例)「汚い部屋」 対 「整頓された部屋」
皆さんがよく目にする、メッセージで、
「いつも綺麗に使って頂き、ありがとうございます。」
(綺麗に使ってもらえて私は嬉しい)
というのがありますよね。
どこで?
そう、公衆トイレやお店のトイレですよね。
「(あなたは)ここを綺麗に使ってくださいね。
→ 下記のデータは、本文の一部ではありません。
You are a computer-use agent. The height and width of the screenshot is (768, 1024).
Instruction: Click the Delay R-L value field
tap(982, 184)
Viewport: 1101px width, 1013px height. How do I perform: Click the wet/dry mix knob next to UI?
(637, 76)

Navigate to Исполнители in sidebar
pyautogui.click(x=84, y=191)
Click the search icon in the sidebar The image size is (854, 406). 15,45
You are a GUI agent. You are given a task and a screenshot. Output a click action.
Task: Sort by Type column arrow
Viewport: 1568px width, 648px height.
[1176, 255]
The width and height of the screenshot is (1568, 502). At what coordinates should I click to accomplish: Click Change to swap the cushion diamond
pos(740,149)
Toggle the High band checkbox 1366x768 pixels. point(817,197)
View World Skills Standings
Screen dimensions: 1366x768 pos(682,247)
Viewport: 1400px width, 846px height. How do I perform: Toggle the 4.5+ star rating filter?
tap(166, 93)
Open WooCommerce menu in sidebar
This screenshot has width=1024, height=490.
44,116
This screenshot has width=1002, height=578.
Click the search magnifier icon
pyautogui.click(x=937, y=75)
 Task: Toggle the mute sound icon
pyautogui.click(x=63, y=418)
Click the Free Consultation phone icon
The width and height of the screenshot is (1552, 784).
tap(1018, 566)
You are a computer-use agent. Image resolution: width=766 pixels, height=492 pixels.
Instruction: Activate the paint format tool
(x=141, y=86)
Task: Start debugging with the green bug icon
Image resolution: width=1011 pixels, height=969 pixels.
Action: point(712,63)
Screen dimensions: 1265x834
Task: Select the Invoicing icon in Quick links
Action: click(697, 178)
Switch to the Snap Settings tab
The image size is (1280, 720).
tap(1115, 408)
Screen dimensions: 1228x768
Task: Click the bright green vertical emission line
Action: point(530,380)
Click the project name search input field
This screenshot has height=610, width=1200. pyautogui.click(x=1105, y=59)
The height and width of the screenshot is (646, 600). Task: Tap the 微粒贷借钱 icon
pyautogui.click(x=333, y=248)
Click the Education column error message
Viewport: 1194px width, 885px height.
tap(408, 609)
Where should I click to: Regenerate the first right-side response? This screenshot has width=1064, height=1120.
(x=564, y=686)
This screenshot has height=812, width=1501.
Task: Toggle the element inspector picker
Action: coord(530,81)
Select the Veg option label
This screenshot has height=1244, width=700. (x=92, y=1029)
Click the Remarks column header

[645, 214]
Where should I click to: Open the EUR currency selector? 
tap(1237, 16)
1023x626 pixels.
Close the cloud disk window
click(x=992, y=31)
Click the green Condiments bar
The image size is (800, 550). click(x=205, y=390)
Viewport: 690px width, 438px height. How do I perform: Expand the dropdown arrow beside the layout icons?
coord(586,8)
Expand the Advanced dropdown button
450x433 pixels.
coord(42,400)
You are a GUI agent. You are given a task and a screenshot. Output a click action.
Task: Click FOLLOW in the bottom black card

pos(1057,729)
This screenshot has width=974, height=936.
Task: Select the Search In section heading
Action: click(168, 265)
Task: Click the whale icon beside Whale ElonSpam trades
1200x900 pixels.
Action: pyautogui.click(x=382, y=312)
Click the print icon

」
というユー・メッセージを、アイ・メッセージ化した例です。
この様に、主語の立ち位置を変えるだけで、
相手の抵抗感が少なく、内容や意図が正しく伝わり、
前向きに物事に取り組んでもらうことができるので、
普段から使い分けを意識しておくことは有効です。
~~ アイ・メッセージの使用上の注意 ~~
おそらく、今皆さんが行う、注意、アドバイス、要求の
殆どがユー・メッセージで発せられていると思います。
私は、それらが全て間違いだとは思いません。
相手に自覚を促して、キチっと正してもらうところ、
相手に正確に間違いなく理解してもらうところ、
については、ユー・メッセージで伝えるべきです。
いつも「あなたがこうしてくれると『私』は嬉しいなぁ」
などと言っていられない状況があるはずです。
これがアイ・メッセージの短所です。
指示、命令には向いていないのですね。
私を主語にすると、遠回しな表現となり、指示や命令の
内容が相手にうまく伝わらないことがあります。
大事な依頼、指示など、
「明確にこれをして欲しい」という場面では、アイ・メッセージよりも
ユー・メッセージです。
「あなたに、〇〇をお願いします。」ということですね。
それから、アイ・メッセージは表現が柔らかくなるために、
曖昧な伝え方になりがちです。
「私」の考えや思いを伝えているだけでは、相手は
「要するに私はどうすればいいの?」
「何を要求されているの?」
となってしまいます。
伝えたいことは、
「ここは大切なポイントなので、よく聞いてくださいね」と
伝えたり、自分の意図が正しく伝わったを
確認しながら会話を進めることが大切です。
注意が必要なアイ・メッセージですが、
今まで意識したことがなければ、普段自分が
使っている「注意」「叱責」「要求」のセリフを
思い出して、アイ・メッセージ化してみてください。
コーチングセッションでは、承認、傾聴、質問、フィードバック、
提案、リクエスト、と様々な会話技術が駆使されていますが、
アイ・メッセージ、ユー・メッセージの使い分けもコーチの
力量が試されるところです。
今日のお話はここまでです。
最後までお読みいただきありがとうございます。